Beyaz Gazete Ana Sayfa
Genişlet Işıklar
Bu Haber Diğer Kanallarda Nasıl Sunuldu

Roth: Avrupa da Suriyelileri kabul etmeli

10 Ağustos 2012 Cuma günü yayınlandı Alman 'Birlik 90/Yeşiller Partisi' Başkanı ve Alman Parlamentosu Milletvekili Claudia Roth, Türkiye'nin tek taraflı olarak Suriye'de hareket etmesinin doğru olmadığını düşündüğünü söyledi.

Alman 'Birlik 90/Yeşiller Partisi' Başkanı ve Alman Parlamentosu Milletvekili Claudia Roth, Türkiye'ye bir ziyaret gerçekleştirdi.
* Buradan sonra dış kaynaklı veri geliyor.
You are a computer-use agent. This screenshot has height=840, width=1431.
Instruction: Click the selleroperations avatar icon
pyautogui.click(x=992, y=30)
Roth, Alman Büyükelçiliği'nde gündeme ilişkin bir basın toplantısı düzenledi.

Roth, Türkiye'ye geliş nedeninin konu olarak belli olduğunu belirterek, şartların şu anda daha gergin olduğu bir durumla ilgili olarak Türkiye'de bulunduğunu söyledi.

Roth, Suriye'ye bölgesindeki duruma ilişkin olarak kendi beklentisinin, uluslararası topluluğun Esad'a karşı çağrıda bulanarak şiddetten vazgeçmesi olduğunu ifade etti.

Suriye'de bir insani felaketin olduğunu belirten Roth, Suriye'den kaçan 300 bin insan olduğunu ve Suriye içinde de bir buçuk milyon insanın bir iç göç halinde olduğunu anlattı. Roth, Avrupa ülkelerine ve özellikle de Almanya'ya bir çağrıda bulunduğunu bildirerek, "Onlar tarafından da mültecilerin kabul edilmesi gerektiğini altını çiziyorum" dedi.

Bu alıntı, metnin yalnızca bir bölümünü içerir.